Ekip
04 Mai 2023•Mise à jour: 06 Mai 2023
AA/Nice/Feïza Ben Mohamed
Le déplacement du président français Emmanuel Macron a été chahuté ce jeudi à Saintes (Charente-Maritime), où des centaines de manifestants se sont rassemblés à proximité du lieu d’intervention du chef de l’Etat malgré une interdiction de rassemblement posée par la préfecture du département.
Le dirigeant a, de nouveau, été attendu par des opposants à la réforme des retraites, au son des casseroles et autres dispositifs destinés à gêner toute prise de parole.
L’électricité a, par ailleurs, été coupée dans l’établissement scolaire quelques instants avant l’arrivée d’Emmanuel Macron mais l’Elysée, citée par BFMTV, assure qu’un groupe électrogène a été prévu pour pallier à ce type d’action.

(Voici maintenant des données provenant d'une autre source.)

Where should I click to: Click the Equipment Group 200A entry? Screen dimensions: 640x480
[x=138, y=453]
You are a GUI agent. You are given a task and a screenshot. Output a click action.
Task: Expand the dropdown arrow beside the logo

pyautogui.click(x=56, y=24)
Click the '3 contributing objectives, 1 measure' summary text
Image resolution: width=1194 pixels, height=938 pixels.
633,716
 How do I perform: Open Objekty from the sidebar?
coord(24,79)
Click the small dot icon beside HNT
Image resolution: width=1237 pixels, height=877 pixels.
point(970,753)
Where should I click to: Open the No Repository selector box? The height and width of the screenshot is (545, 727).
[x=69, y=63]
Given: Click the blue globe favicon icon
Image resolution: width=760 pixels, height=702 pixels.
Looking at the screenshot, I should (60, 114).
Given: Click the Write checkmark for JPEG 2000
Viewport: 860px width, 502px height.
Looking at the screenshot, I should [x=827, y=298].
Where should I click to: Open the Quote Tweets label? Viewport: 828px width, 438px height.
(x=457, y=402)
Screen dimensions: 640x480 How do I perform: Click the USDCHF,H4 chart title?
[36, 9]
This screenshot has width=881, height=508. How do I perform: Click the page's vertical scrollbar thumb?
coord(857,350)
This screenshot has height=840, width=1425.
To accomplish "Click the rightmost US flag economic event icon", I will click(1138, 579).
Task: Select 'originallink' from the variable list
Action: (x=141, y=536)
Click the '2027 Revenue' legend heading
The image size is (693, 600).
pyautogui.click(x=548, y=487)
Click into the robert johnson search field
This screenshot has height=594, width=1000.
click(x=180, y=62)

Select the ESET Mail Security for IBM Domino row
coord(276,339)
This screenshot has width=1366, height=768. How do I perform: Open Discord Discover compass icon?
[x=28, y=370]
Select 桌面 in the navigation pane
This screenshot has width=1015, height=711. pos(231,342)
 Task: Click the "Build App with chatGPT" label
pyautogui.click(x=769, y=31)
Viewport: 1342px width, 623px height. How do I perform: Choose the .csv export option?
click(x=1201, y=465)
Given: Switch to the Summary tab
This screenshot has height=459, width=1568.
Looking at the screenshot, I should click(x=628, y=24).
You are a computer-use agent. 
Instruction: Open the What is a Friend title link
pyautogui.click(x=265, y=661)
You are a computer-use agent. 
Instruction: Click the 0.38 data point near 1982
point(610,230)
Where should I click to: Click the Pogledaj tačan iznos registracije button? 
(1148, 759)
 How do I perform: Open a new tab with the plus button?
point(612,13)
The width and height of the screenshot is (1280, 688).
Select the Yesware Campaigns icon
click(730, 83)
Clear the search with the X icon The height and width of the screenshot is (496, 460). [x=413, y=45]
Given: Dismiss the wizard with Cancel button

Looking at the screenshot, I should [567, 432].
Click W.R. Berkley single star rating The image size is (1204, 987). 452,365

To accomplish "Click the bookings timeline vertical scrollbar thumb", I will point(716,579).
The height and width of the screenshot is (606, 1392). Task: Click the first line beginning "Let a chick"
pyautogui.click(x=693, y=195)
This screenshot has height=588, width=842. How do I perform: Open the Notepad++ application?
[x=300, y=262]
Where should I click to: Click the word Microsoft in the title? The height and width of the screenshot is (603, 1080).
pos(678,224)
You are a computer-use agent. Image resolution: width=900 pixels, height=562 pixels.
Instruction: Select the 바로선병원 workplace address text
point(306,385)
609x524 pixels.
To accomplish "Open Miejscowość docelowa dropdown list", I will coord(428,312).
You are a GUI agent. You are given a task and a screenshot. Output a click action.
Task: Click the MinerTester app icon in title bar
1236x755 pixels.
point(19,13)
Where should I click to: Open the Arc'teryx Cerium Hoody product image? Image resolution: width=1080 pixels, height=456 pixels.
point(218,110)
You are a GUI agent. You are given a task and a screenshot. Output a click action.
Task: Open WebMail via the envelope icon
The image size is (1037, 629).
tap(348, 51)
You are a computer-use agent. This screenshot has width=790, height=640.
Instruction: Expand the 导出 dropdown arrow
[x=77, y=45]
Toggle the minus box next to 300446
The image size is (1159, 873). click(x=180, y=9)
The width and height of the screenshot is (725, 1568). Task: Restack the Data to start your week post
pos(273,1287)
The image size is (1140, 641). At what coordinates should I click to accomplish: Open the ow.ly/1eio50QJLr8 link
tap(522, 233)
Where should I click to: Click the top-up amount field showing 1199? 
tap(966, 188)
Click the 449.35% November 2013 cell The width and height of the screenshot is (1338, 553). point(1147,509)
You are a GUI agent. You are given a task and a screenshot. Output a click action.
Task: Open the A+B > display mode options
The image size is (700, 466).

Sur le terrain pour dévoiler les grands axes de sa réforme de l’enseignement professionnel, le chef de l’Etat doit rencontrer des élèves et des enseignants d’un lycée professionnel.
La semaine dernière, déjà, les déplacements d’Emmanuel Macron avaient été jalonnés de coupures d’électricité, de manifestations et autres casserolades, comme à Sélestat en Alsace ou encore dans l’Hérault.
Les déplacements de ses ministres font également l’objet d’initiatives bruyantes, et de rassemblements syndicaux visant à gêner leurs prises de parole.
Malgré sa promulgation dans la nuit du 14 au 15 avril dernier, le texte de loi, actant un report de l’âge de départ à la retraite de 62 à 64 ans, reste particulièrement contesté.
Matignon va lancer, dans les prochains jours, une invitation aux syndicats pour tenter de renouer le dialogue sur d’autres sujets qui restent à discuter, dont notamment la rémunération des salariés et la pénibilité au travail.